I’ve learned a lot about these issues from the work of my Northeastern colleague Ronald Sandler. (Full disclosure: he’s also my boss.) Sandler points out that much conservation practice is still based on historical baselines and reference conditions – the idea being that the closer we can get the environment to where it used to be at some past point, the better. But this approach isn’t working well in an era where, thanks to warming waters and pollution, Caribbean coral species foundational for whole ecosystems are going extinct. Like it or not, what those ecosystems are going to be in the future is very different from what they were, so a historical baseline is unattainable.
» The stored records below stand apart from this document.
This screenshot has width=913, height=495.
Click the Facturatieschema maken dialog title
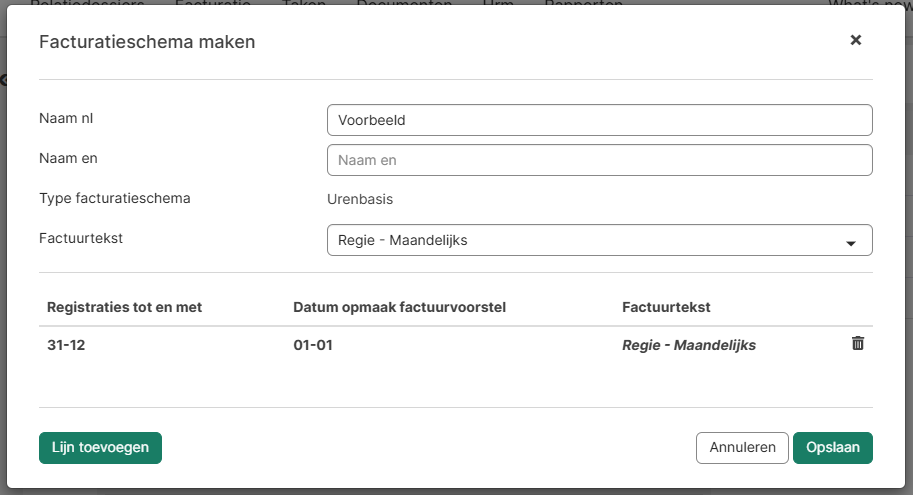point(147,42)
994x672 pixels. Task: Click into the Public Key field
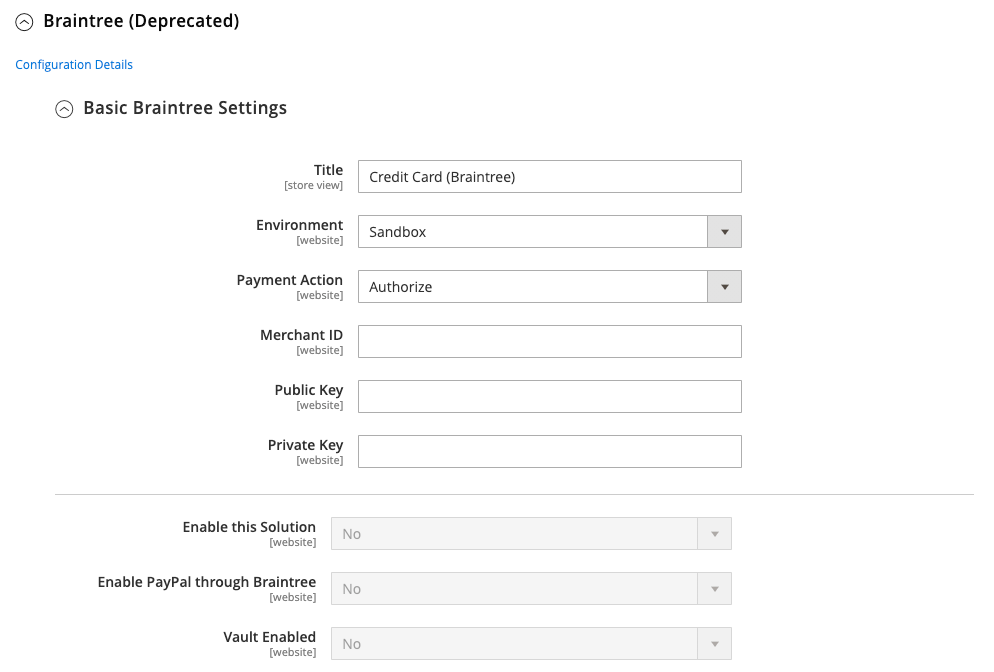tap(550, 397)
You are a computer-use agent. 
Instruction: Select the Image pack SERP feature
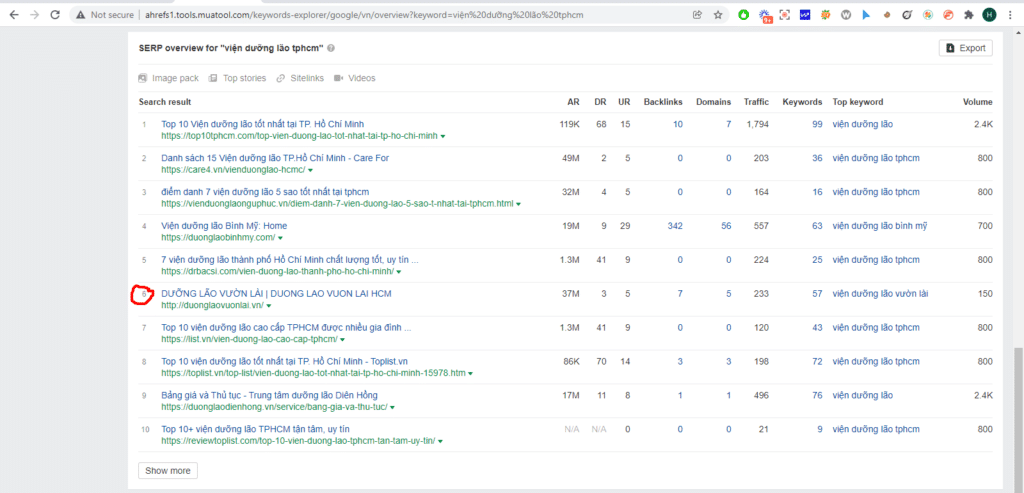[x=169, y=78]
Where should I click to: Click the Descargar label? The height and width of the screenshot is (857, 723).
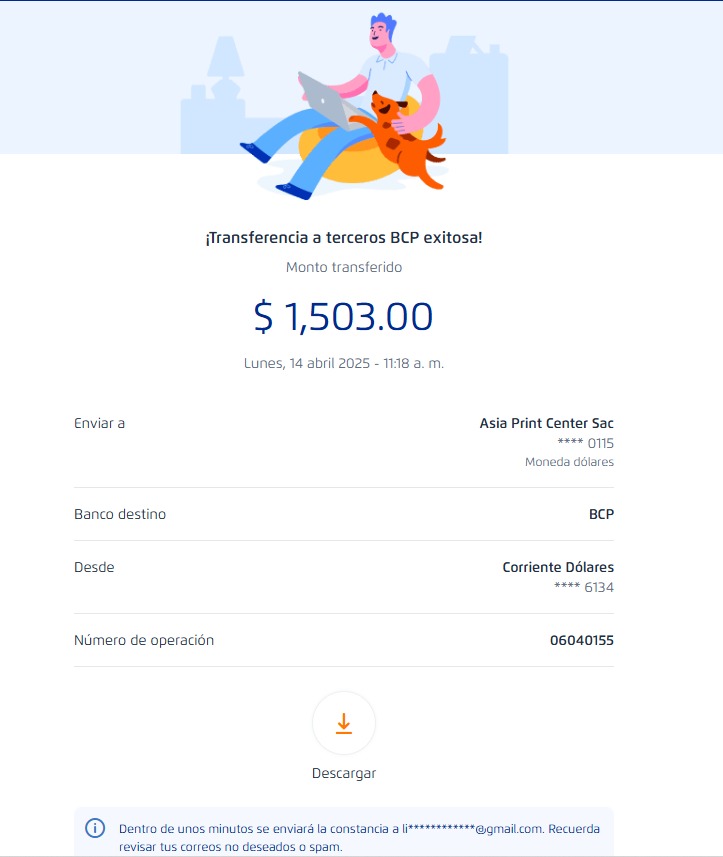tap(344, 773)
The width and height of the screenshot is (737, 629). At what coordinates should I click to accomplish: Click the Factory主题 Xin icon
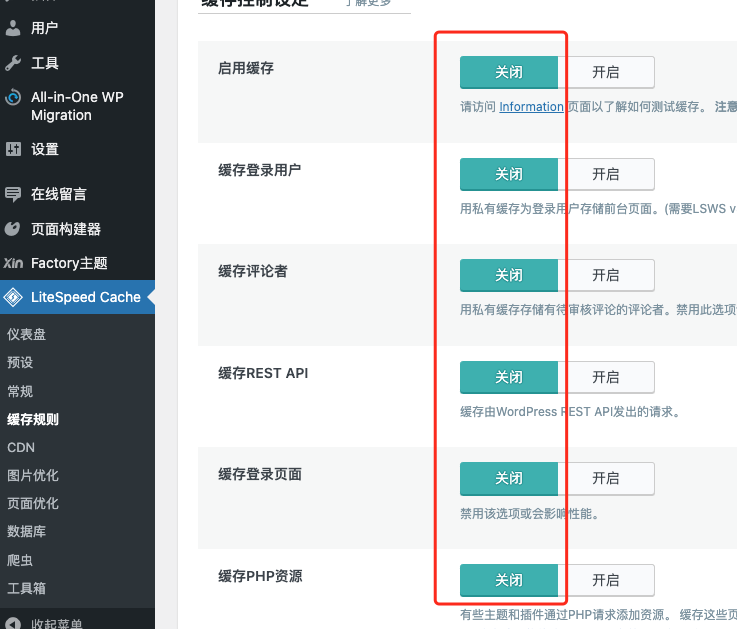[x=13, y=263]
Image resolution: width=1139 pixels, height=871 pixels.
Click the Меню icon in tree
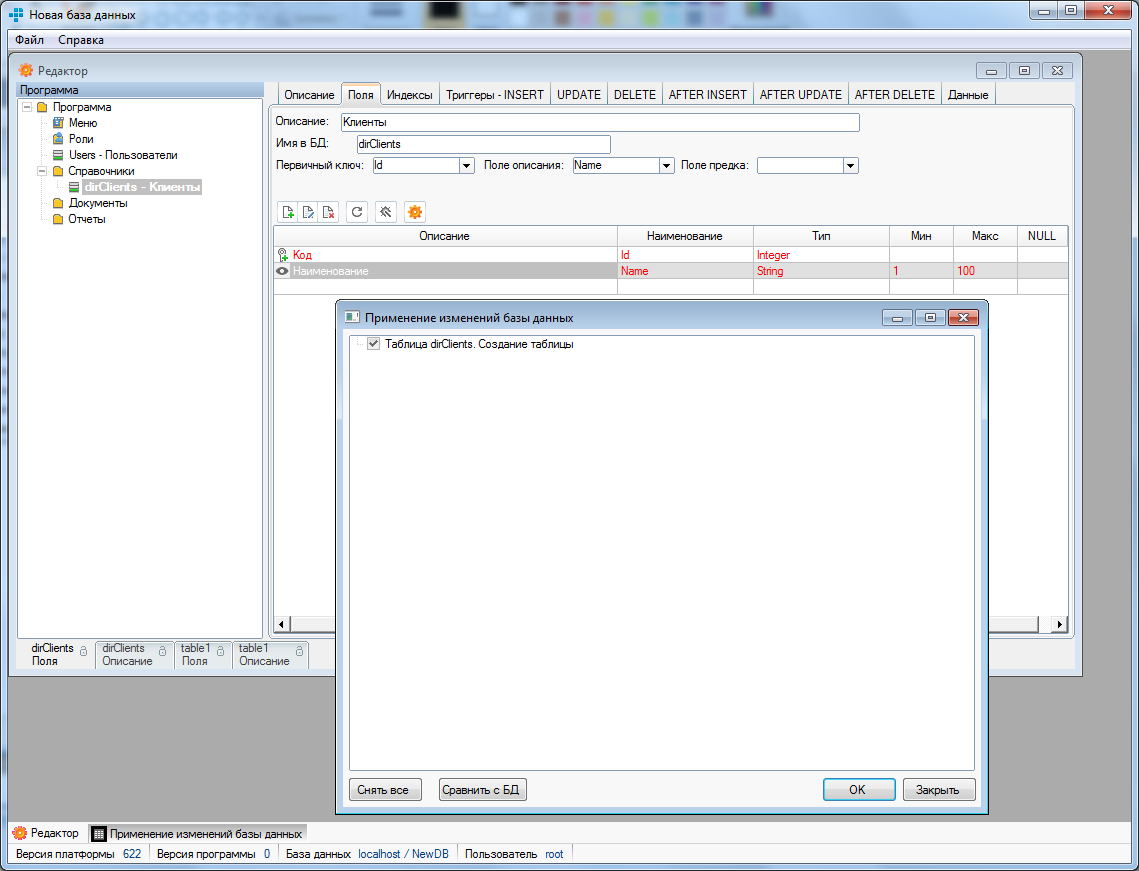58,123
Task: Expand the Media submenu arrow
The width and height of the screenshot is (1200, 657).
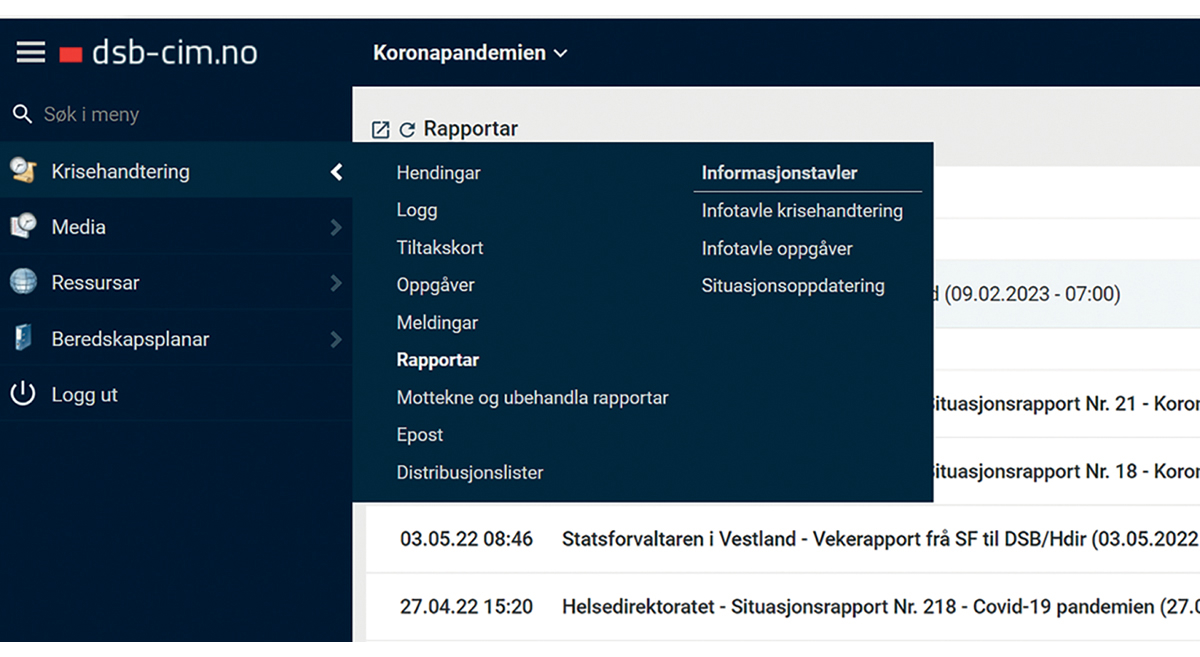Action: click(336, 228)
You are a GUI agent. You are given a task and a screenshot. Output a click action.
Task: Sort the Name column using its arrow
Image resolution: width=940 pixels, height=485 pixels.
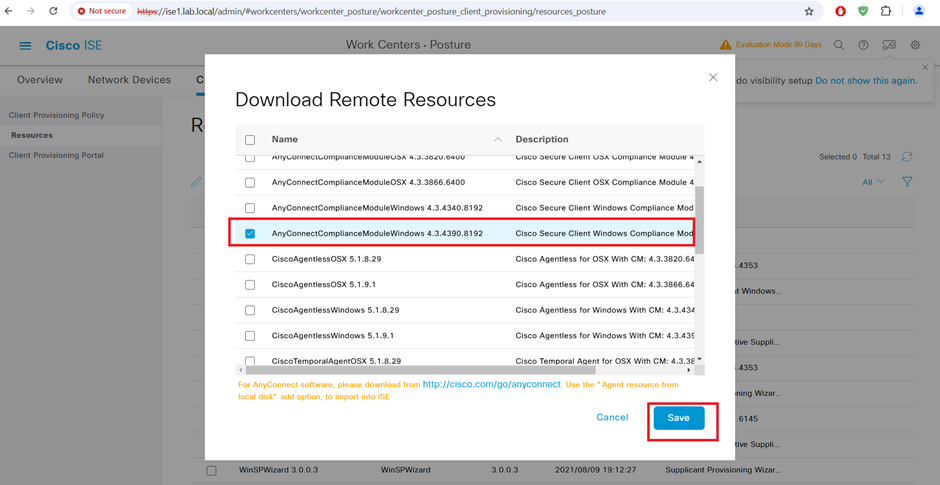pos(498,140)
The feminist philosopher Sally Haslanger has a very helpful way of thinking about social constructions like race and gender: she says that instead of asking “what are they, really?” we should ask “what do we want them to be?” Ecosystems are not social constructions in the same way or to the same extent; they were there before human sociality was. But Sandler nevertheless adapts Haslanger’s question constructively to ecology: he points out that policymakers now need to be asking the question “what do we want ecosystems to be?” Because nature is no longer answering the question of what they should be, if it ever did: we can choose not to intervene and allow the effect of our previous mistakes to run their course, or we can choose to intervene actively to try and make it more like a previous state, but these two goals are at odds with each other. And as Sartre said, if we do not choose that is still a choice: one way or another, one of these options is going to get taken, and we’re best off being deliberate about it.
Here as elsewhere the Serenity Prayer is wise – this time in its collective version, “change the things we can change”. We can and should work to reduce overall human impact on the environment in the future, but we can’t change the massive impact that has already permanently happened. We have to accept that impacted world is what the nonhuman world is now, landfill sites and all, and look ahead.
Thus in the film Examined Life, the famous philosophical troll Slavoj Žižek insists on being interviewed in a garbage sorting facility, in order to talk about ecology. He closes the talk by gesturing to the garbage around him and proclaiming, “the true ecologist must learn to love – this!“
I will be away next week (July 5). Love of All Wisdom will return July 12.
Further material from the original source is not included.